The bulk of the middle fill was made up of dried-out and compacted silty deposits. Organic remains were limited to fairly dispersed remains of food refuse. Analysis of the relatively small pottery assemblage is not yet completed but 12th/13th-century cooking wares predominate. A localised dump of small-stone rubble occurred in the southwest sector of the ditch. The stones had been thrown in from the exterior but were too low down in the ditch to have been used as a dry causeway.

The upper fill was similar in make-up to the middle spit, but there was a noticeable decrease in pottery finds. There was also evidence for later intrusive activity in the form of trenches, pits, wells and drains and some chronological mixing of finds is possible.

Only a very small proportion of what would have been the interior of the medieval enclosure was available for excavation. The 18th-century house occupies roughly a third of the enclosed area. Monitoring of the lowering of the basement floor of the house showed that the basement had been cut down into undisturbed natural clays. Underpinning of one of the interior dividing walls also exposed a 'high spot' of bedrock. The only other part of the enclosure that could be examined was a 4m-wide strip of ground lying between the west gable of the house and the subterranean cellar. This area had been disturbed by the construction of the 20th-century west wing. Intermittent traces of a deposit of dark soil were recorded between intrusive modern features, but no dating evidence was forthcoming.

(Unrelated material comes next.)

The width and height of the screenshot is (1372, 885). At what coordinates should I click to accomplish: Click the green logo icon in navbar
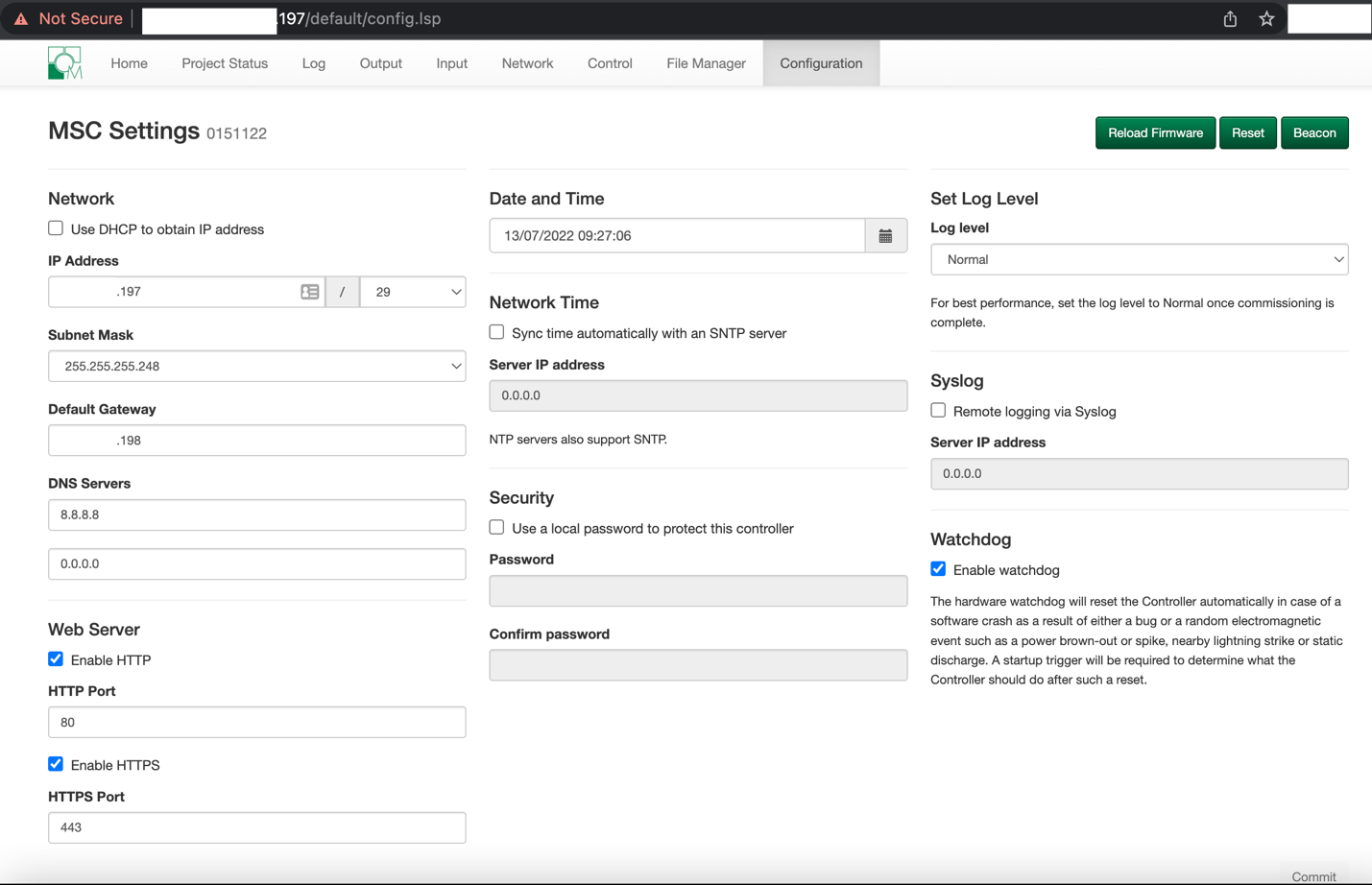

It remains unclear whether the site was a motte, a ringwork or some other class of enclosure. The primary ditch fill seems to have accumulated within a relatively short period and, at this stage of the post-excavation analysis, the evidence suggests that the ditch went out of use at some time during the 13th century. It is planned to submit some of the timbers for dendrochronological dating.

By the later medieval period (i.e. the 15th/16th centuries), if not a century or two earlier, the line of the ditch was probably marked by only a slight hollow, averaging around 0.5m in depth. Only a few sherds of later medieval pottery were recovered on the site and all of these came from secondary contexts. The absence of any very definite evidence for later medieval activity was surprising, as there is historical reference to the proposed building of a castle at Dunboyne in the 16th century. The 17th-century Down Survey map of the area also shows a fairly substantial building standing more or less on the site of the present house. It is possible that traces of these structures still survive in the unexcavated area to the north of the house, but only a very small number of finds from the site fall into the period 1300–1700. These include a late 17th-century silver penny found at the interface between the backfilled ditch and 18th-century level-raising material.

The post-medieval features recorded at the site include a large mid-18th-century ha-ha and later 18th- and 19th-century features such as cobbled yards, wells, culverts and a subterranean vaulted cellar.